→ **Required work**: Reproduce verbatim everything in the data below from the line containing "The height and width of the screenshot is (599, 1280)." down to the line containing "This screenshot has width=1214, height=835.", with both of those lines included.

→ **Materials provided**:
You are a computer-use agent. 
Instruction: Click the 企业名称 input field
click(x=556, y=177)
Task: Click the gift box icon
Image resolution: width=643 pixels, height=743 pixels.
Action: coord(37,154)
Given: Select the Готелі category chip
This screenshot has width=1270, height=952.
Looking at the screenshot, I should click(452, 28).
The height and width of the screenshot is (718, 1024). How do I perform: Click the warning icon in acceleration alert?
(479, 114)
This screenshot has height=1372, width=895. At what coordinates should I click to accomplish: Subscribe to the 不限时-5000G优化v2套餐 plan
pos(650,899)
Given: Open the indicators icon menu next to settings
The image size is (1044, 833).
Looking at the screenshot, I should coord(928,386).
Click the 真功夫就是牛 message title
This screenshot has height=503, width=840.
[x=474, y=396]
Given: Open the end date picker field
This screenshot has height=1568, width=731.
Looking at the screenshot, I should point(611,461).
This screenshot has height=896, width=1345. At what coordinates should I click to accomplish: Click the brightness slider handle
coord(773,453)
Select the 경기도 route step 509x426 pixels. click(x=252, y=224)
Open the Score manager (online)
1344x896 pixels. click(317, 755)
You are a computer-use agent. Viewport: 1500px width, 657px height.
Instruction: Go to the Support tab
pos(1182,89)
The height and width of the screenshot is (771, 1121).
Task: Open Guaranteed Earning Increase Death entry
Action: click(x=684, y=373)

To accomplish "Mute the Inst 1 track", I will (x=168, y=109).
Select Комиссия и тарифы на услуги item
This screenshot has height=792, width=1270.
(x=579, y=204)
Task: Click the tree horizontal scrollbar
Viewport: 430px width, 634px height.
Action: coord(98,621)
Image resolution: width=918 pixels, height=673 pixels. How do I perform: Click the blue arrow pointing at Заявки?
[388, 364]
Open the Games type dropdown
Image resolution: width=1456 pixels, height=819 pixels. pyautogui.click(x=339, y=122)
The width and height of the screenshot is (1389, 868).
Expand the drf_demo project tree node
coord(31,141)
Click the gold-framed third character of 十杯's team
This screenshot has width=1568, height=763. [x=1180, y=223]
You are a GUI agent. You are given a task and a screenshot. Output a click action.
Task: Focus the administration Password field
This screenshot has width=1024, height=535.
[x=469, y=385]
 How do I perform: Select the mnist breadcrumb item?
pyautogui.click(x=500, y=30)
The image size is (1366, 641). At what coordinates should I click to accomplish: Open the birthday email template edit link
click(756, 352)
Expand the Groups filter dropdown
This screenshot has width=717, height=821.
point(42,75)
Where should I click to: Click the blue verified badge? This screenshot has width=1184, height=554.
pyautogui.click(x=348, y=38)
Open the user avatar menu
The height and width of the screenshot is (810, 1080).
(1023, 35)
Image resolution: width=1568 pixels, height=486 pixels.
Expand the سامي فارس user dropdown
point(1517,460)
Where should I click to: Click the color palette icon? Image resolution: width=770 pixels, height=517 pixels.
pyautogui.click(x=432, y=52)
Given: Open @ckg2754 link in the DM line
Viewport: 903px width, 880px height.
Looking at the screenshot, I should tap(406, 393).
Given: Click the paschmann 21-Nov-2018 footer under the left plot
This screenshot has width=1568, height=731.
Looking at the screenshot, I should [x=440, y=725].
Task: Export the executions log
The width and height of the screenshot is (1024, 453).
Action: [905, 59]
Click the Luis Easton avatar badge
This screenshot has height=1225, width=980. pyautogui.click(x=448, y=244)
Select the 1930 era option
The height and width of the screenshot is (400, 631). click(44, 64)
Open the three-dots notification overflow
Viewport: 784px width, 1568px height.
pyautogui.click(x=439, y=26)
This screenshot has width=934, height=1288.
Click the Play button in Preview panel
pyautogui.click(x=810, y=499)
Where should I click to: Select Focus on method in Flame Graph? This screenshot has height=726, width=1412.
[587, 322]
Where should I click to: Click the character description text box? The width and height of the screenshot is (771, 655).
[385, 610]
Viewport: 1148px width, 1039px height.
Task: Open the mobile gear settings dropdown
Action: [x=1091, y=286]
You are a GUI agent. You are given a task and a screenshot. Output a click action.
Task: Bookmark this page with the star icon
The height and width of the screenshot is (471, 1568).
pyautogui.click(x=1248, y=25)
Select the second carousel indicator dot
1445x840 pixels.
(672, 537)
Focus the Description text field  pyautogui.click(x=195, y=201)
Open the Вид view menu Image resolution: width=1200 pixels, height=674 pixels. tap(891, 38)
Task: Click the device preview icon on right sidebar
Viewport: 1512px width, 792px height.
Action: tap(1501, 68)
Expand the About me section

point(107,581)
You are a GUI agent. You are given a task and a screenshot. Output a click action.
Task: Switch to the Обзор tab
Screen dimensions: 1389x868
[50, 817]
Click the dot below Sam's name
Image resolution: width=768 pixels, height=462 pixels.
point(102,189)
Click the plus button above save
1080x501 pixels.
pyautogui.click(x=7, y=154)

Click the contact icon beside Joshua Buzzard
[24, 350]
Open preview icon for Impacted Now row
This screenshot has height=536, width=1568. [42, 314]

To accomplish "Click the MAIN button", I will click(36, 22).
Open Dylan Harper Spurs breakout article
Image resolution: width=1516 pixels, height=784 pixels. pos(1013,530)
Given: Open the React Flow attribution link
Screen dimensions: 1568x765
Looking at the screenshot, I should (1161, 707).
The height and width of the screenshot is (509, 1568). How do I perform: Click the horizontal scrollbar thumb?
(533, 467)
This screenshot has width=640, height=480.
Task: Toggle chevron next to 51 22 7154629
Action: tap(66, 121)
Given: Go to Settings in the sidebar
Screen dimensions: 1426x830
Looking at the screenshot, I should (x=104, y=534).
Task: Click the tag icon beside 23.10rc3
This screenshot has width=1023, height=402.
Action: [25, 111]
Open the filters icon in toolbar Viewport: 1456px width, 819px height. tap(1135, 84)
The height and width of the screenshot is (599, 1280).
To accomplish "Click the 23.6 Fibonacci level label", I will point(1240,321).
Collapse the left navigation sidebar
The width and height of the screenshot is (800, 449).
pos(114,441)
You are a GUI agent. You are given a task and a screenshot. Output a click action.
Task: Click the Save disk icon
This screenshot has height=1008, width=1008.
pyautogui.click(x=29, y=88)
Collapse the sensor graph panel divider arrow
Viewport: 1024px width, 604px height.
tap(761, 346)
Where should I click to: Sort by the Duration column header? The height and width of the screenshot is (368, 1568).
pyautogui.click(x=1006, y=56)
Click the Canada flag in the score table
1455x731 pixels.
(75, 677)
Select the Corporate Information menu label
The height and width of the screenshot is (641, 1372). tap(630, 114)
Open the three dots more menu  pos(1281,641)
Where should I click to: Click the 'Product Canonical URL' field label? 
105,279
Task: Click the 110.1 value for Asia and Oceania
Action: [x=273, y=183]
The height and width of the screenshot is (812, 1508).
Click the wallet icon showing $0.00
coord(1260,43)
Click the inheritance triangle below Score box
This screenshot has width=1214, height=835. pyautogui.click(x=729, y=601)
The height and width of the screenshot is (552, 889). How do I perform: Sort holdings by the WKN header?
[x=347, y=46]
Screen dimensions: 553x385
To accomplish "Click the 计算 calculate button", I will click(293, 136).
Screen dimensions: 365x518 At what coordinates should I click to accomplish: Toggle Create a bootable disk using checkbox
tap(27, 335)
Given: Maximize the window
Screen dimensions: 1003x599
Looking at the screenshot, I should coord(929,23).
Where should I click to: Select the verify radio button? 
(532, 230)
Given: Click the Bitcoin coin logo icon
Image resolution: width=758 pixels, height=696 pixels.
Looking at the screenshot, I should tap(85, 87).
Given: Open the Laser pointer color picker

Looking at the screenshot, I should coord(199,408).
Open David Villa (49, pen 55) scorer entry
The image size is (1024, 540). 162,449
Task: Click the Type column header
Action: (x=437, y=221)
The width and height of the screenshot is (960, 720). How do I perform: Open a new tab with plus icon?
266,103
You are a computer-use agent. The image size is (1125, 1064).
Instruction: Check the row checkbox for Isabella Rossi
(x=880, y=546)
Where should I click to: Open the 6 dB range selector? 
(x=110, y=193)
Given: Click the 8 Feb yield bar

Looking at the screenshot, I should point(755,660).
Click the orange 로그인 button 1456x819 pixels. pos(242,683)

→ **Task response**:
The height and width of the screenshot is (599, 1280).
To accomplish "Click the 23.6 Fibonacci level label", I will point(1240,321).
Collapse the left navigation sidebar
The width and height of the screenshot is (800, 449).
pos(114,441)
You are a GUI agent. You are given a task and a screenshot. Output a click action.
Task: Click the Save disk icon
This screenshot has height=1008, width=1008.
pyautogui.click(x=29, y=88)
Collapse the sensor graph panel divider arrow
Viewport: 1024px width, 604px height.
tap(761, 346)
Where should I click to: Sort by the Duration column header? The height and width of the screenshot is (368, 1568).
pyautogui.click(x=1006, y=56)
Click the Canada flag in the score table
1455x731 pixels.
(75, 677)
Select the Corporate Information menu label
The height and width of the screenshot is (641, 1372). tap(630, 114)
Open the three dots more menu  pos(1281,641)
Where should I click to: Click the 'Product Canonical URL' field label? 
105,279
Task: Click the 110.1 value for Asia and Oceania
Action: [x=273, y=183]
The height and width of the screenshot is (812, 1508).
Click the wallet icon showing $0.00
coord(1260,43)
Click the inheritance triangle below Score box
This screenshot has width=1214, height=835. pyautogui.click(x=729, y=601)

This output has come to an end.